• [Énoncé écrit 1]:
Répondez aux questions suivantes à partir de la lettre au NPA sur la prostitution.
(a) Quelles sont les dates du prochain Congrès du NPA ?
(b) Depuis quelle année les travailleuses et travailleurs du sexe s'organisent-ils politiquement en France ?
(c) Quelle est la plus ancienne organisation encore existante, et en quelle année a-t-elle été fondée ?

• [Extrait fourni]:
·····

ChèrEs camarades féministes,
Nous apprenons que lors de votre prochain Congrès du 1er au 3 février 2013 portant sur les questions féministes un débat aura lieu sur la prostitution à l’issu duquel nous comprenons qu’un vote décidera si le NPA se revendique comme abolitionniste, et s’il défend la pénalisation des clients des travailleuSEs du sexe.
Notre collectif féministe est connu pour rassembler des femmes dites minoritaires habituellement exclues des autres organisations féministes, dont notamment des travailleuses du sexe. Nous voudrions donc vous interpeller sur les risques politiques d’un tel vote.
Dans l’article de Tout est à nous du 3 janvier 2013 qui présente votre Congrès, vous posez la question de la « place pour la parole des prostituées elles-mêmes dans la mesure où leur expression est très difficile ». Nous voudrions donc vous rappeler en tant que parti participant à notre collectif que cette parole existe belle et bien, que vous pouvez l’entendre par exemple pendant nos réunions, où lors des manifestations auxquelles vous participez avec nous.
Il est dommage d’oublier, ou d’ignorer, l’existence de cette parole dont la difficulté de s’exprimer ne tient pas au manque de capacité politique des travailleuSEs du sexe, mais au refus délibéré de leur donner un espace politique pour les entendre. Votre Congrès aurait pu être l’occasion d’accorder un tel espace en invitant des membres de notre collectif.Si tel n’était pas le cas, nous aimerions savoir pourquoi, dans la mesure où nous avons déjà l’habitude de travailler ensemble sur des actions féministes communes.
Vous devriez savoir que les travailleuses et travailleurs du sexe s’organisent politiquement en France depuis 1975, qu’elles et ils militent dans de nombreuses associations que ce soit pour leur santé, la reconnaissance de leur travail ou contre leur criminalisation. La plus ancienne organisation encore existante a été fondée en 1989, il s’agit des Amis du bus des femmes. Qu’en est-il par exemple de leur parole ? Qu’en est-il aussi de celle du Syndicat du travail sexuel dit STRASS qui pourtant porte des revendications similaires au reste de la classe ouvrière ?

·····

• [Données fournies]:
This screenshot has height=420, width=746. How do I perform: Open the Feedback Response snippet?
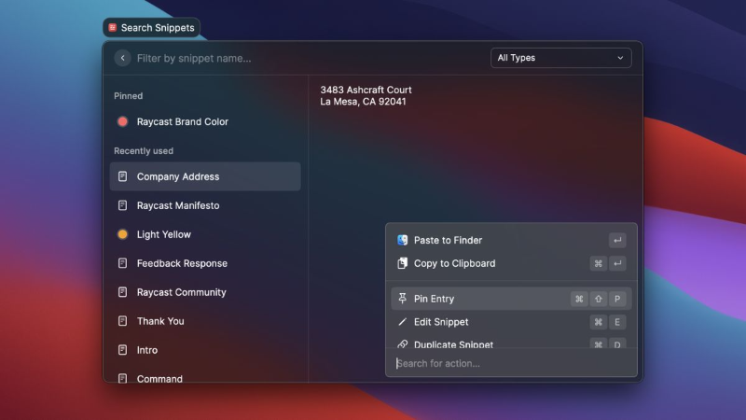click(205, 263)
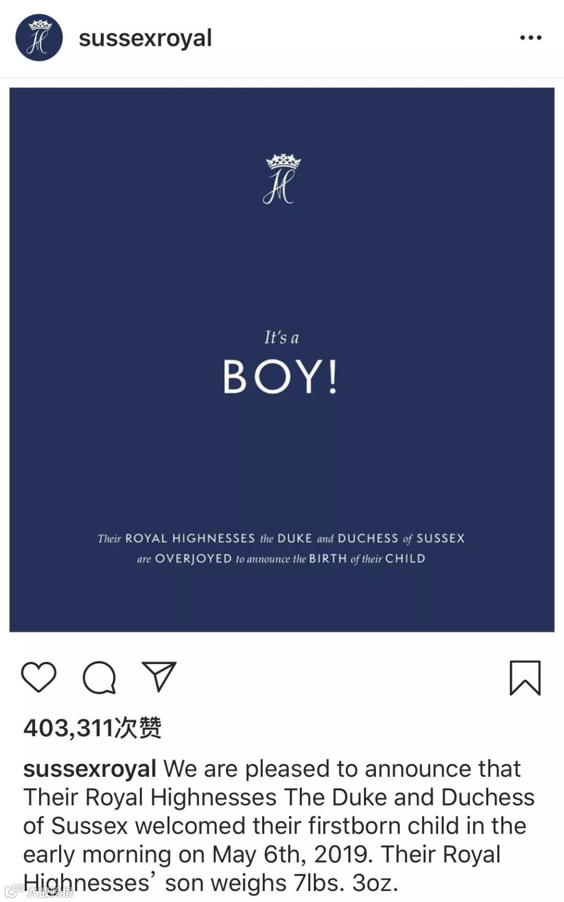Screen dimensions: 564x902
Task: Tap the italic "It's a" text
Action: [281, 338]
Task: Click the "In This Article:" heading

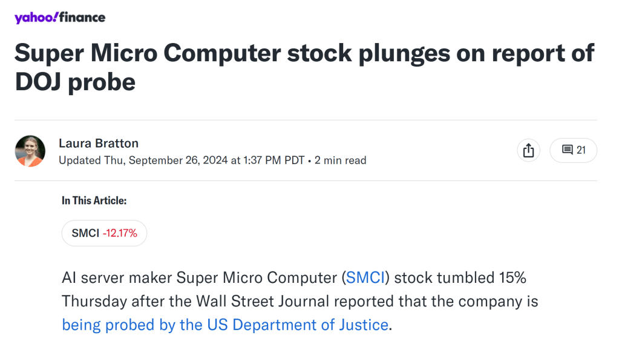Action: [x=94, y=201]
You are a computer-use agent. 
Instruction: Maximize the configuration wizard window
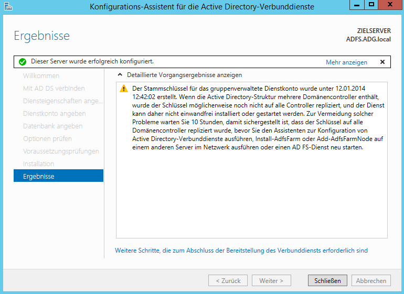pyautogui.click(x=371, y=5)
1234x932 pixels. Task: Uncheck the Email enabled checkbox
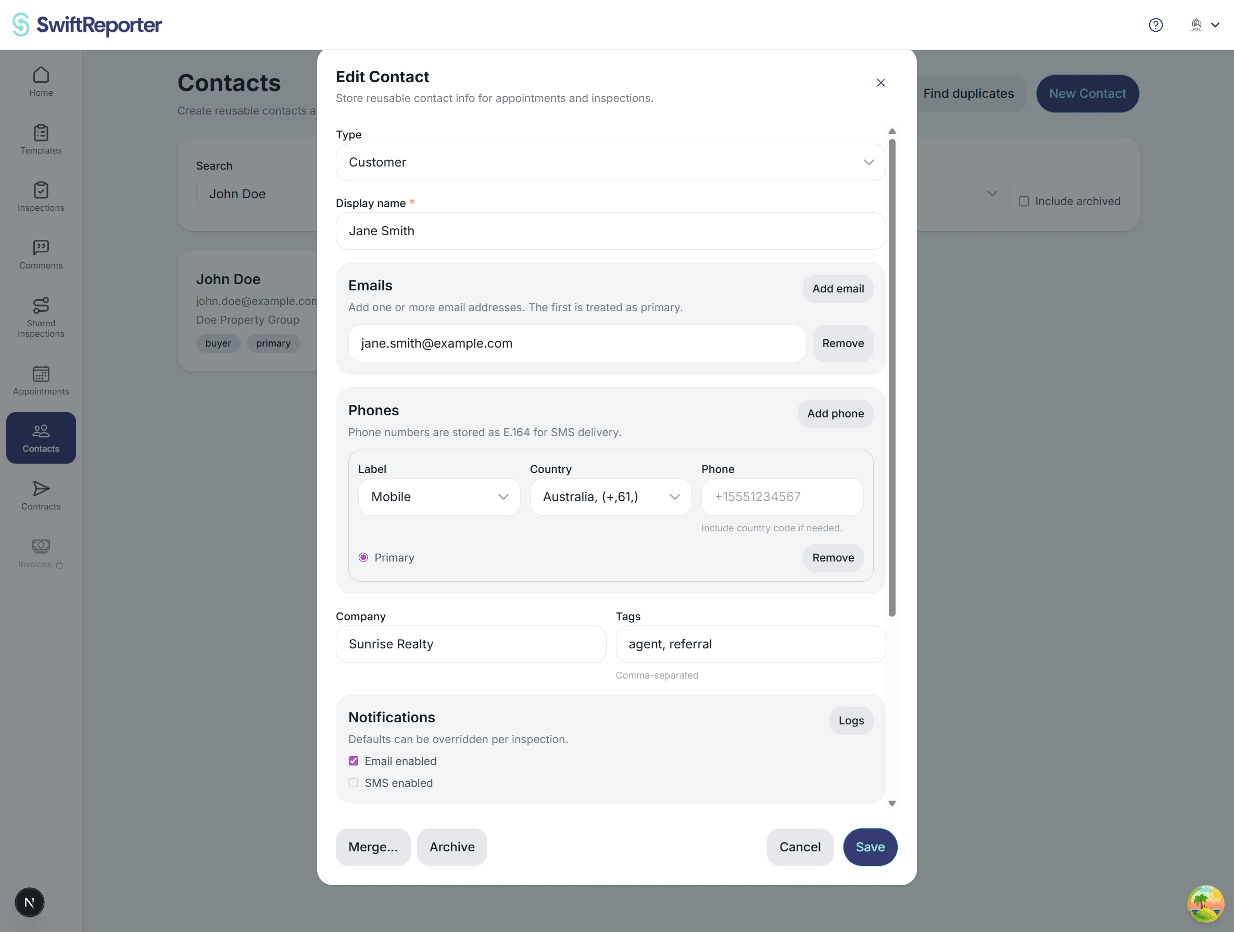click(x=353, y=761)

·····

• [Énoncé écrit 2]: Mettez en liste JSON de chaînes les lignes des données fournies, depuis la ligne contenant « Task: Click the » jusqu'à la fin des données, bornes incluses. Une chaîne par ligne, sans les lignes vides ni les images.

• [Résultat attendu 1]:
(a) Du 1er au 3 février 2013.
(b) Depuis 1975.
(c) Les Amis du bus des femmes, fondée en 1989.

• [Résultat attendu 2]:
[
  "Task: Click the \"In This Article:\" heading",
  "Action: [x=94, y=201]",
  "You are a computer-use agent. ",
  "Instruction: Maximize the configuration wizard window",
  "pyautogui.click(x=371, y=5)",
  "1234x932 pixels. Task: Uncheck the Email enabled checkbox",
  "click(x=353, y=761)"
]